**Vorgegebener Text:**
++++++++++

Wie funktioniert Marketing in China? 3 Learnings aus Fernost

China bietet mit rund 1,4 Milliarden Einwohnern und einer stetig wachsenden Mittelschicht einen attraktiven Zukunftsmarkt. Der boomende Online-Handel, die besondere Kaufkultur und die politische Lage im Reich der Mitte sorgen dabei nicht nur für große Chancen, sondern auch für diverse Herausforderungen für Unternehmen und ihre Marketingentscheider. Wir untersuchen, welche wichtigen Unterschiede zum westlichen Markt bestehen und welche Learnings sich daraus für eine erfolgreiche Kampagne in Fernost ergeben. 

Jeder Marketingprofi weiß: Ausgangspunkt und Grundlage einer jeden erfolgreichen Marketingkampagne ist es, die Kund:innen wirklich zu verstehen. Wenn es um Marketing in China geht, wird dieser Bedarf an lokalem Wissen und Einblicken umso größer. Denn chinesische Zielgruppen unterscheiden sich in vielerlei Hinsicht von denen in Europa und den USA. Darüber hinaus sorgen die politischen Unterschiede zwischen China und den westlichen Nationen dafür, dass Unternehmen immer häufiger in politische Konflikte hineingezogen werden. Um die Produkt- und Markenstrategie entsprechend auf die besonderen chinesischen Umstände abstimmen und ausrichten zu können, schauen wir uns die drei wichtigsten Unterschiede und Learnings daraus an: 

1# – Kultur und Zensur

Internationale Werbekampagnen müssen generell an die Kulturen bestimmter Ziel-Nationen angepasst werden. Der kulturelle Graben zwischen dem Westen und dem Land der aufgehenden Sonne ist jedoch um einiges größer als üblich. Ob es dabei um den besonderen chinesischen Humor geht, um die kulturelle Bedeutung von Zahlen, Farben und Symbolen oder um eigene Fest- und Feiertage – all diese Aspekte müssen gründlich bedacht und im besten Fall von chinesisch stämmigen Mitarbeiter:innen im eigenen Team überprüft werden. Wie sich erfolgreich auf die chinesische Kultur eingehen lässt, haben zum Beispiel mehrere internationale Modemarken wie Nike, Timberland, Gucci und Dior gezeigt, die erst am 12. Februar ihre exklusiven Kapselkollektionen im Vorfeld des chinesischen Neujahrsfestes thematisch passend zum Jahr des Büffels präsentiert haben.

++++++++++

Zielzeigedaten
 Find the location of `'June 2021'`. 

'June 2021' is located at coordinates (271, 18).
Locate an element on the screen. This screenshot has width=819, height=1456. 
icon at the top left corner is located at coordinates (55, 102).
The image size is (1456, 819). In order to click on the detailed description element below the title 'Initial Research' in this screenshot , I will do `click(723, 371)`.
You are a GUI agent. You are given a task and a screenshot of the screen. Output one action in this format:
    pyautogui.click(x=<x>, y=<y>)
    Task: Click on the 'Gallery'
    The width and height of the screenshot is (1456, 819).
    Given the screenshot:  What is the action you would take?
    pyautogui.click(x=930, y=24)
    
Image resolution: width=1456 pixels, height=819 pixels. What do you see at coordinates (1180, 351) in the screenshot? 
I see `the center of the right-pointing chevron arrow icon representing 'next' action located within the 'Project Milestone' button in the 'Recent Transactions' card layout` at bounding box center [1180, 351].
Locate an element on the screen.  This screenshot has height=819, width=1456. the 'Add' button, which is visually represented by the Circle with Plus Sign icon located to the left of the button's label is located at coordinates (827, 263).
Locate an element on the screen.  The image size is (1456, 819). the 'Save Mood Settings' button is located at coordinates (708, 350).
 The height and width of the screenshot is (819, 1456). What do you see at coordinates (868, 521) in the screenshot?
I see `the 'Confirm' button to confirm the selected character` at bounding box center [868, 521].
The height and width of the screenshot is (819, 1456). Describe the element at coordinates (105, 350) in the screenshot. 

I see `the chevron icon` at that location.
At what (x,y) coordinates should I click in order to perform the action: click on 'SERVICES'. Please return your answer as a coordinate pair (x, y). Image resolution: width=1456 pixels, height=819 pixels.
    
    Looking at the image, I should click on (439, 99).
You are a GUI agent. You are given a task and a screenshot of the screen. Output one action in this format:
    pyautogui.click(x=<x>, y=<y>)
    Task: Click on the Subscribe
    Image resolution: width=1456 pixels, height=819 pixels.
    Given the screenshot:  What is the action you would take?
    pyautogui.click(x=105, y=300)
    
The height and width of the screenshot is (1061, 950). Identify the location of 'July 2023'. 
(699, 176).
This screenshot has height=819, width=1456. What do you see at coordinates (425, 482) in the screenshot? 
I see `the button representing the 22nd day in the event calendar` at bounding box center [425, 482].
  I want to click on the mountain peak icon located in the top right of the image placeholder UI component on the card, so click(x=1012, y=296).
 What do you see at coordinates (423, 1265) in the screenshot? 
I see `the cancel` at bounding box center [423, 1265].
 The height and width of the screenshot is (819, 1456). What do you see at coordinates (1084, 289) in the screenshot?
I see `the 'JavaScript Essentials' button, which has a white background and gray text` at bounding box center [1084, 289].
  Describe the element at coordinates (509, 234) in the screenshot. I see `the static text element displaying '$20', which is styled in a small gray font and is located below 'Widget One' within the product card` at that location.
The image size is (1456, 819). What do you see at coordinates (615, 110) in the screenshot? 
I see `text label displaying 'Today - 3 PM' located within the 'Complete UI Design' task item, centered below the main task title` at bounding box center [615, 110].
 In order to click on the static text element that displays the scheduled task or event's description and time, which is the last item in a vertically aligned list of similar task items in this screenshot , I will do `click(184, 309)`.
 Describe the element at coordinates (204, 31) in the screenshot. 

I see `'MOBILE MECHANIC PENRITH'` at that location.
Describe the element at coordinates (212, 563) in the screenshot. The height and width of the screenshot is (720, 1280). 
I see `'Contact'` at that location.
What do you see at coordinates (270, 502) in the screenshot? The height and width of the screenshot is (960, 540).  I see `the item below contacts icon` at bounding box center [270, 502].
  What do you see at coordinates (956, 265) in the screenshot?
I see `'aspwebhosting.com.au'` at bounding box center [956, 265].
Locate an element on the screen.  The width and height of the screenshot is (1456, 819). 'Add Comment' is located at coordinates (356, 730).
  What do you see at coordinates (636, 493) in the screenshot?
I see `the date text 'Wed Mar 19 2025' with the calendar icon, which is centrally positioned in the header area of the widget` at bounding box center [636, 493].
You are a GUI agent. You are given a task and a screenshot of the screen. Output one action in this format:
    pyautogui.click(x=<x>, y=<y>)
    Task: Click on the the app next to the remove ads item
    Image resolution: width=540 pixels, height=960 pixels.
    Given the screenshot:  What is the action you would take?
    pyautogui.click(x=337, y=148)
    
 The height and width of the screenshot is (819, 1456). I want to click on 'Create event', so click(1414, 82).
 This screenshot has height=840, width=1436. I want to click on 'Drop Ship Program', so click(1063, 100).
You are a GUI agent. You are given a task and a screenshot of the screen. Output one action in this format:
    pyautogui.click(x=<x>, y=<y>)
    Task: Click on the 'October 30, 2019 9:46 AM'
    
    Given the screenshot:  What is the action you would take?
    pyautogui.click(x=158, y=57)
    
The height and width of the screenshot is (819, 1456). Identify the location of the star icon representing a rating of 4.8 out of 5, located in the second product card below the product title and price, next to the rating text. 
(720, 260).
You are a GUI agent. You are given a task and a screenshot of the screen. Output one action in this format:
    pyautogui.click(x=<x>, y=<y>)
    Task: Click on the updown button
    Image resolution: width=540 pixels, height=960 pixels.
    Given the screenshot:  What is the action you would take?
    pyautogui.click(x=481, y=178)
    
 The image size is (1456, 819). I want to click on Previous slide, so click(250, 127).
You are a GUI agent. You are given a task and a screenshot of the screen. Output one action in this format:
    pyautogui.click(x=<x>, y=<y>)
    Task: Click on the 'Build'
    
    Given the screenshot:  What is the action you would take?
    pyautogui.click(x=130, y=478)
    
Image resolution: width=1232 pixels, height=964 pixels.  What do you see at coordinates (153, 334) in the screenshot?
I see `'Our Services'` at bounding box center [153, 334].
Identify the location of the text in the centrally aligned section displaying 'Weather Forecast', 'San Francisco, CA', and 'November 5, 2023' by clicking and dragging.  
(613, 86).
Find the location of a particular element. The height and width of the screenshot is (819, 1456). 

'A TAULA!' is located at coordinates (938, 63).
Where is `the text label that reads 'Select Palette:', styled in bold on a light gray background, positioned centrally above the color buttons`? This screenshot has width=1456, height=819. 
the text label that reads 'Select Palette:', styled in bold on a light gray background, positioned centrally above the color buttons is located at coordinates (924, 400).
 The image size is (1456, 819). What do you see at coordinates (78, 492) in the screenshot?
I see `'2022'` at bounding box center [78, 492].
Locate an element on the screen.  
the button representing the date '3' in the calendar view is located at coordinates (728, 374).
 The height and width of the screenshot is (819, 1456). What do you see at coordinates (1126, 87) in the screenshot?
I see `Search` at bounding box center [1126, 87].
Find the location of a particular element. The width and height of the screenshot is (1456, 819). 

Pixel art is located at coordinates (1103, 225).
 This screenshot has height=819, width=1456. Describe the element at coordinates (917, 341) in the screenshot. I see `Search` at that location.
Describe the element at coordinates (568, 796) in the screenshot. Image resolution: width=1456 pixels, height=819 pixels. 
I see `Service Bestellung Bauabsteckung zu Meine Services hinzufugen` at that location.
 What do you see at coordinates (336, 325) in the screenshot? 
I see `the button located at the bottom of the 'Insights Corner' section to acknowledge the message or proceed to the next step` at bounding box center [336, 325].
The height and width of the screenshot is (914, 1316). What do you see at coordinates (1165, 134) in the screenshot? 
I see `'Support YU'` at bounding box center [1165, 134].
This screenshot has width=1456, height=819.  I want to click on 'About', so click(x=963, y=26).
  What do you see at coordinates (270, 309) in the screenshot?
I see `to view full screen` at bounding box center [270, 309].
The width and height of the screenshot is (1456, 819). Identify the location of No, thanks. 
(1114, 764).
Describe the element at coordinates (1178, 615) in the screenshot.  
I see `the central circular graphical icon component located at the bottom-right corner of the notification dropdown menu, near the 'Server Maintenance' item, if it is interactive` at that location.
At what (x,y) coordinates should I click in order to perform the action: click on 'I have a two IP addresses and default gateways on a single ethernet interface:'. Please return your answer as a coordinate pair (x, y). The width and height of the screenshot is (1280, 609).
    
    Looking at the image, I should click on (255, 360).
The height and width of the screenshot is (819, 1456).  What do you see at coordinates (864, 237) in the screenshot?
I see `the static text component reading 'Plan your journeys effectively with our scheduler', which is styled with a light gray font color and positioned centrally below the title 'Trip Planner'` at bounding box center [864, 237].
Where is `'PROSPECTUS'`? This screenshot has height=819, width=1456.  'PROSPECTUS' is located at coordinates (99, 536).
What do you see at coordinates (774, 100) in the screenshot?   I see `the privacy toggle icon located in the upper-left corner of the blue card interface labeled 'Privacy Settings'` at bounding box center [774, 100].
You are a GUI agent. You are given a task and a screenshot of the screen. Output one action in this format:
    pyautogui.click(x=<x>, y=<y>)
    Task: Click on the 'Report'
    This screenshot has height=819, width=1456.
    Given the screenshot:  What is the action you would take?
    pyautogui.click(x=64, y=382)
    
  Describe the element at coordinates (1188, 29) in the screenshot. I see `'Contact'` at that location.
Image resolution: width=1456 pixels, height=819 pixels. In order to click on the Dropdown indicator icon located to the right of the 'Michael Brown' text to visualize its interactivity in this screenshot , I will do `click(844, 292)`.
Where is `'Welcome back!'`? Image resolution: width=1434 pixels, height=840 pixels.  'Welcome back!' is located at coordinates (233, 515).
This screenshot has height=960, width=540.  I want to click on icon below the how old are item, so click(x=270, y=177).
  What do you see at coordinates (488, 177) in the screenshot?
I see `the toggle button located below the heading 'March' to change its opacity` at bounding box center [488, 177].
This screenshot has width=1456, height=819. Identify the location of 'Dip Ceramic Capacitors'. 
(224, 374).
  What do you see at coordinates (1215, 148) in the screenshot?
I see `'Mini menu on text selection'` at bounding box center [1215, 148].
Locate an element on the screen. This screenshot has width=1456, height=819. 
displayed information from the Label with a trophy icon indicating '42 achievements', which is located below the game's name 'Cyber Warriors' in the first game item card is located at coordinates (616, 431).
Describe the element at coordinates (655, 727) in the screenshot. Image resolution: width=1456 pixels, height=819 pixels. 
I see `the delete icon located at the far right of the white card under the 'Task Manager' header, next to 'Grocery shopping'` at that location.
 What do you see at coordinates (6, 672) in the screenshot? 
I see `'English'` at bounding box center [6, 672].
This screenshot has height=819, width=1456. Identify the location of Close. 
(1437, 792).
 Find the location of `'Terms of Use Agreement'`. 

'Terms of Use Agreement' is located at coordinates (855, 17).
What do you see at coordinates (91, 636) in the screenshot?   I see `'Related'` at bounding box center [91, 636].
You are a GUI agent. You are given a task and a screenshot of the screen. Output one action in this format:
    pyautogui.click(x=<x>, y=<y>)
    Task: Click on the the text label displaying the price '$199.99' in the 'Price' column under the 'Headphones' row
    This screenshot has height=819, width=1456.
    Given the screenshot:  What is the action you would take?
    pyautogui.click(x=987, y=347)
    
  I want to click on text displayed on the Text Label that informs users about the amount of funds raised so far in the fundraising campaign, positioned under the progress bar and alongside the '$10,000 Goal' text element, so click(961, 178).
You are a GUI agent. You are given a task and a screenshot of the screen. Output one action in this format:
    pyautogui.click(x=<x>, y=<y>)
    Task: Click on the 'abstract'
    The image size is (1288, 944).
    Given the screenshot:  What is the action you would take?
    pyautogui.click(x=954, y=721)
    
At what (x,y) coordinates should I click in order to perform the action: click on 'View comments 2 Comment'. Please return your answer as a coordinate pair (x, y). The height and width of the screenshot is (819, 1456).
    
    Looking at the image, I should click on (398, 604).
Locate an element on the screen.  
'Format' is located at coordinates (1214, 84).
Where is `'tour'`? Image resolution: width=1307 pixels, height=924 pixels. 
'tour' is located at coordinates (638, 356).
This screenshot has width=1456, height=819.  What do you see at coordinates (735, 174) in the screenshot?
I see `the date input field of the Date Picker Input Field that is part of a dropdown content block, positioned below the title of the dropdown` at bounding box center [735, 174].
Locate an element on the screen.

++++++++++

**Aufgaben:**
1. Welche internationalen Modemarken nennt der Artikel über Marketing in China?
2. Gib aus der Auflistung alles vom Anfang bis einschließlich der Zeile mit "icon at the" unverändert aus.

**Antworten:**
1. Nike, Timberland, Gucci und Dior

2.
 Find the location of `'June 2021'`. 

'June 2021' is located at coordinates (271, 18).
Locate an element on the screen. This screenshot has width=819, height=1456. 
icon at the top left corner is located at coordinates (55, 102).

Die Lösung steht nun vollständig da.